Most animals produce sound signals in three steps: generation of vibrations, vibration modification, and coupling of the modified vibrations to the medium. Generation of vibrations can be achieved in many ways. Hard-bodied animals can use percussion (striking a body part against a substrate or another body part); stridulation (rubbing a file over a plectrum); buckling (of flat plates); or tremulation (vibrating the whole body on the surface of water or solid substrates). Animals in fluid media can also use pulsation, fanning, fluid compression, or streaming as vibrational sources. Finally, animals can force respiratory system air through openings to create aerodynamic vibrations in the form of hisses or single-frequency whistles, or through a valve like a glottis to create periodic but nonsinusoidal vibrations. Frogs, reptiles, and mammals have their vocalization valves in a larynx at the top of their trachea, whereas birds may have one valve at the bottom of the trachea (parrots and chickens), or a separate valve on each bronchus (songbirds, oilbirds, and woodpeckers). Wherever the bird valve is located, the associated tracheal-bronchial junction is called the syrinx. Birds with a valve on each bronchus can produce two different sounds at once, or more commonly, assign high frequencies to one valve and low frequencies to the other.
Modification usually involves linking the vibrational source to a flat surface or cavity with an acoustic impedance sufficiently different from the medium that successive vibrations overlap and can interfere. This facilitates positive interference and amplification (resonance), and negative interference (filtering) depending on the sound frequencies.
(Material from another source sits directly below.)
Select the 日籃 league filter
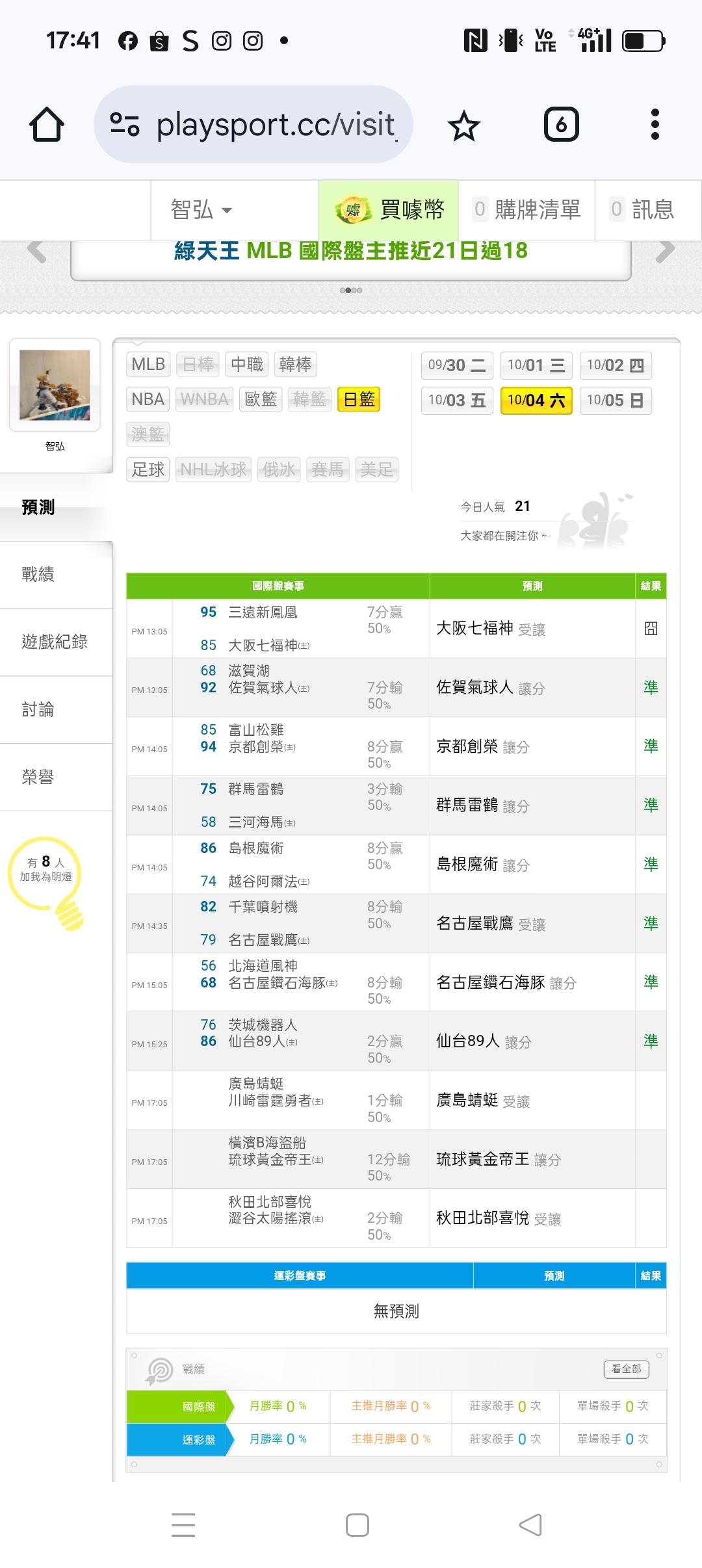Viewport: 702px width, 1568px height. (359, 399)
High-Q modifiers provide strong amplification of a few select frequencies (normal modes), but have low damping that muddles rapid temporal patterning in the sound. Low-Q modifiers track temporal patterns accurately, but are much less selective for frequency and provide only minimal amplification.
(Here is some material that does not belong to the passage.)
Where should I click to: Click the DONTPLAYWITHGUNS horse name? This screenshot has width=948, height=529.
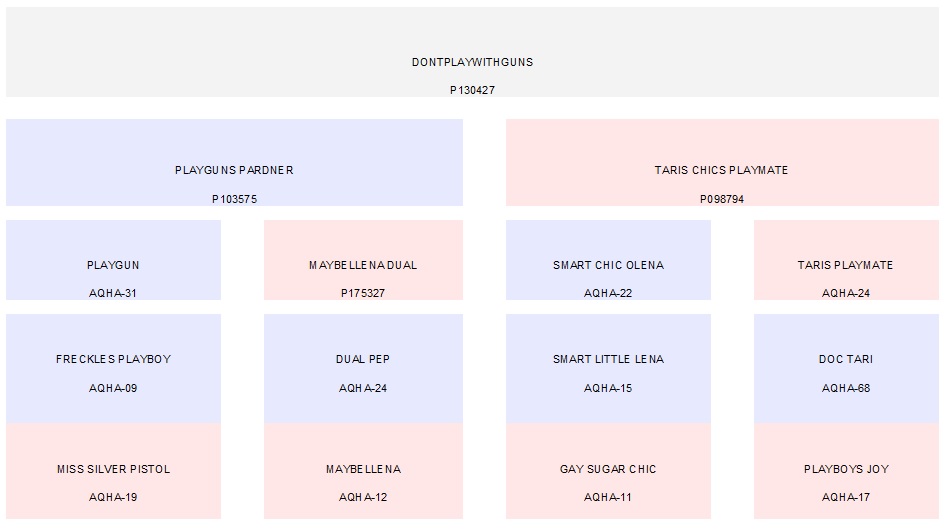(472, 62)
Effective coupling of vibrations to the propagating medium depends in part on the size of the radiating surface, and in part on how it moves: monopoles expand and contract in all directions at once, dipoles oscillate along a single axis, and quadrupoles change shape by moving along two axes at the same time. Unlike monopoles, dipoles and quadrupoles produce directional sound fields. All three mechanisms are inefficient when the wavelengths of the radiated sounds are larger than the radiator, and the latter two are even more inefficient due to acoustic short-circuiting. These effects limit small animals communicating over moderate or greater distances to high frequencies. To create sufficiently high frequencies given limits on muscle contraction rates, small animals often resort to frequency multipliers. Examples include stridulation and vocalization mechanisms. Terrestrial animals can also improve radiation efficiency with acoustic horns or inflated sacs, which have acoustic impedances intermediate between that inside their bodies and that of the outside air.
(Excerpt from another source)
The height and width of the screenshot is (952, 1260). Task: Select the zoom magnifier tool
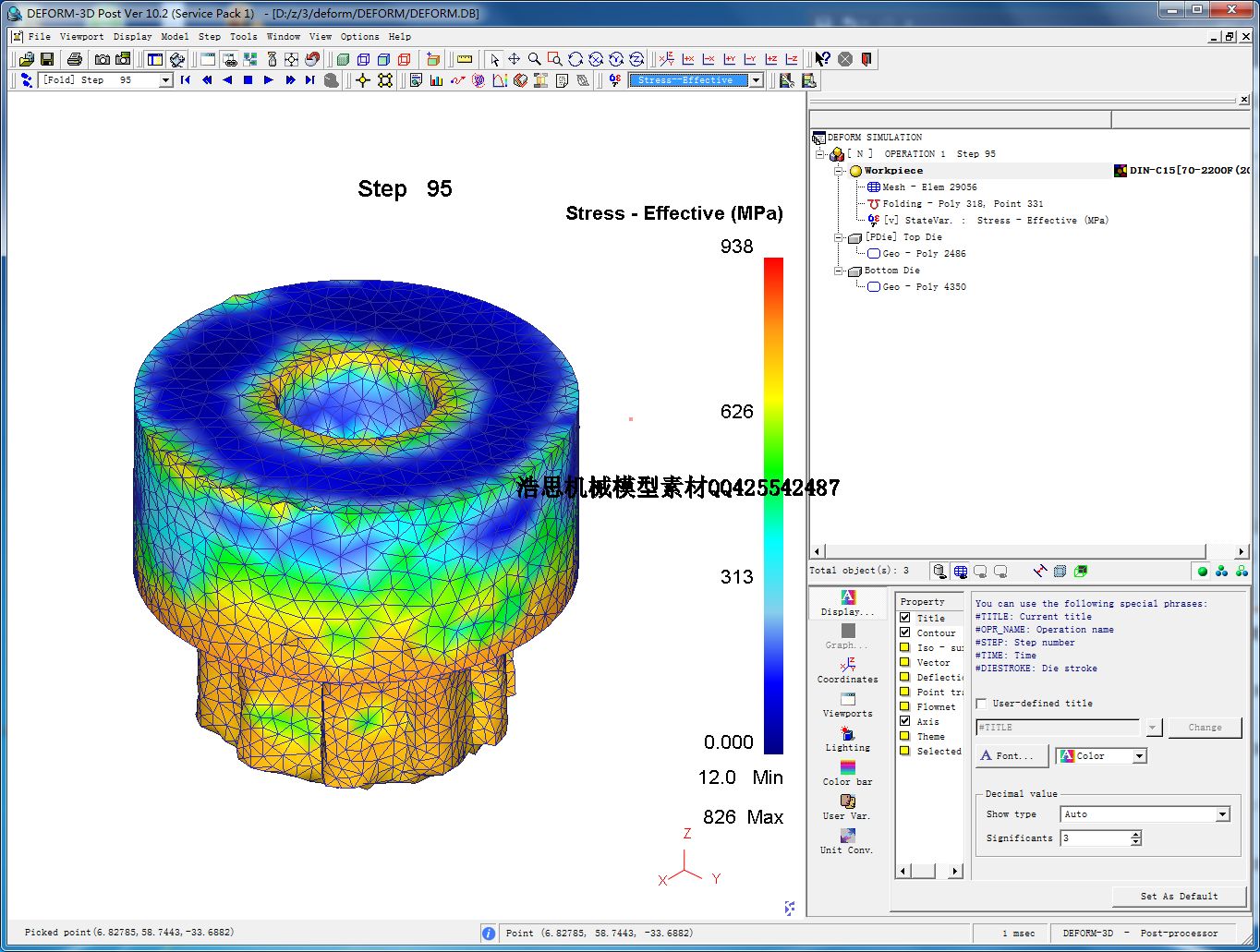[x=534, y=59]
Different species have evolved different compromises between elaborated sound structure and amplitude. Adaptations such as elongated tracheae in cranes and currasows, or cartilaginous vessels in ducks and howler monkeys, allow great amplitude at the cost of severely constraining what kinds of sounds can be produced and radiated. Species such as frogs, tree crickets, and mole crickets excavate or select calling sites that dramatically increase the resonance or radiation efficiency of the sounds they produce. Finally, species such as cardinals and humans actively vary the dimensions of their internal resonant cavities dynamically to amplify different frequency combinations during the production of a given sound.